Exercise: Starting at the top of the records below, write out each line exactly as it stands, stopping after the line with "Staff (24, 957)"; exclude the pictures.

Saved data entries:
++++++++++++++++++++
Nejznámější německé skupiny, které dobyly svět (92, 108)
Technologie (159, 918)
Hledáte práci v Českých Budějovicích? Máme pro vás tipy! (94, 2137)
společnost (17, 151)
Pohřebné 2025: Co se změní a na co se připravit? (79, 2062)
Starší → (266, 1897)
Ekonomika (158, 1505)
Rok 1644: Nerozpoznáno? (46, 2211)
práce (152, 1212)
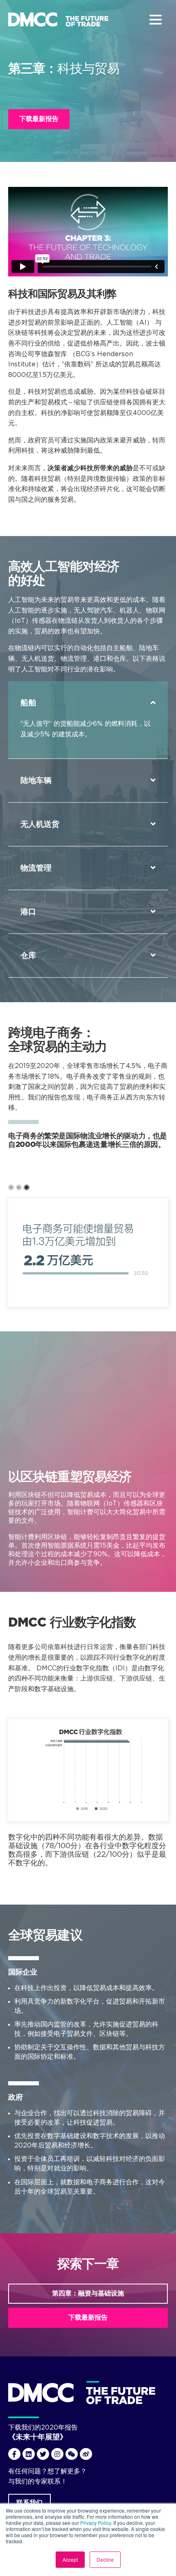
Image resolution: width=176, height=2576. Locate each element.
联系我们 (29, 2502)
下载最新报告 (39, 118)
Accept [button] (70, 2559)
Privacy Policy (95, 2522)
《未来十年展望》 (37, 2437)
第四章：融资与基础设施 (88, 2293)
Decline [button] (105, 2559)
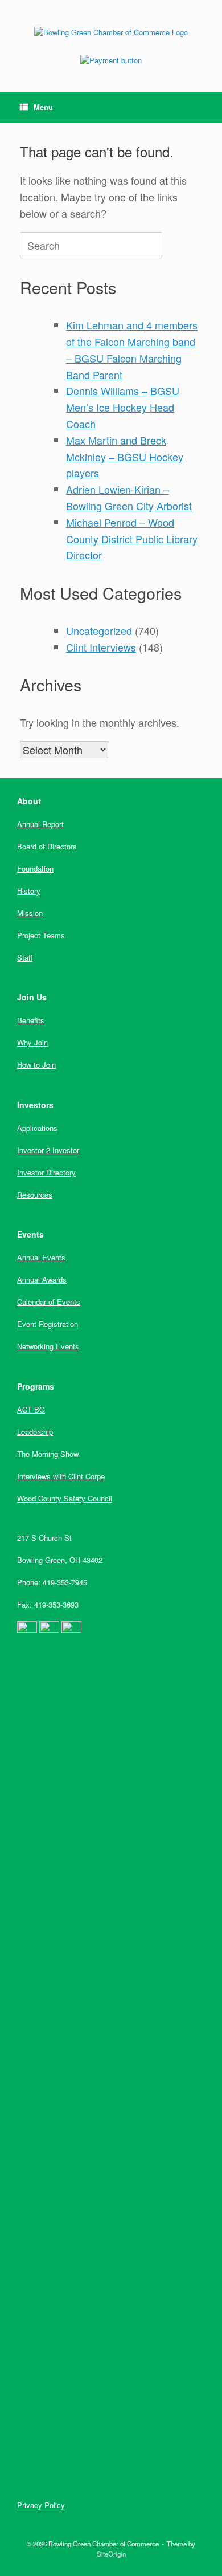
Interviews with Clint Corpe (61, 1476)
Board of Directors (47, 846)
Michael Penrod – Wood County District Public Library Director (132, 539)
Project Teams (41, 935)
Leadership (35, 1431)
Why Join (32, 1042)
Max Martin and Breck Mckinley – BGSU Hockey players (124, 457)
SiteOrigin (111, 2553)
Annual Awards (42, 1279)
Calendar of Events (48, 1301)
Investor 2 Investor (48, 1150)
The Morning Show (48, 1453)
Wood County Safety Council (64, 1498)
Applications (37, 1127)
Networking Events (48, 1346)
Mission (30, 912)
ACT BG (31, 1409)
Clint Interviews (101, 647)
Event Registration (47, 1323)
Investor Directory (46, 1172)
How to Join (36, 1064)
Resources (34, 1194)
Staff (24, 957)
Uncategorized (99, 630)
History (28, 890)
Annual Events (41, 1257)
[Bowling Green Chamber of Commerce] (111, 32)
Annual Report (40, 824)
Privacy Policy (41, 2505)
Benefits (30, 1020)
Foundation (35, 868)
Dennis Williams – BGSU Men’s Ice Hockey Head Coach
++++++++++++++++++++
Response to this task:
Nejznámější německé skupiny, které dobyly svět (92, 108)
Technologie (159, 918)
Hledáte práci v Českých Budějovicích? Máme pro vás tipy! (94, 2137)
společnost (17, 151)
Pohřebné 2025: Co se změní a na co se připravit? (79, 2062)
Starší → (266, 1897)
Ekonomika (158, 1505)
Rok 1644: Nerozpoznáno? (46, 2211)
práce (152, 1212)
Image resolution: width=176, height=2576. Locate each element.
联系我们 (29, 2502)
下载最新报告 (39, 118)
Accept [button] (70, 2559)
Privacy Policy (95, 2522)
《未来十年展望》 (37, 2437)
第四章：融资与基础设施 (88, 2293)
Decline [button] (105, 2559)
Interviews with Clint Corpe (61, 1476)
Board of Directors (47, 846)
Michael Penrod – Wood County District Public Library Director (132, 539)
Project Teams (41, 935)
Leadership (35, 1431)
Why Join (32, 1042)
Max Martin and Breck Mckinley – BGSU Hockey players (124, 457)
SiteOrigin (111, 2553)
Annual Awards (42, 1279)
Calendar of Events (48, 1301)
Investor 2 Investor (48, 1150)
The Morning Show (48, 1453)
Wood County Safety Council (64, 1498)
Applications (37, 1127)
Networking Events (48, 1346)
Mission (30, 912)
ACT BG (31, 1409)
Clint Interviews (101, 647)
Event Registration (47, 1323)
Investor Directory (46, 1172)
How to Join (36, 1064)
Resources (34, 1194)
Staff (24, 957)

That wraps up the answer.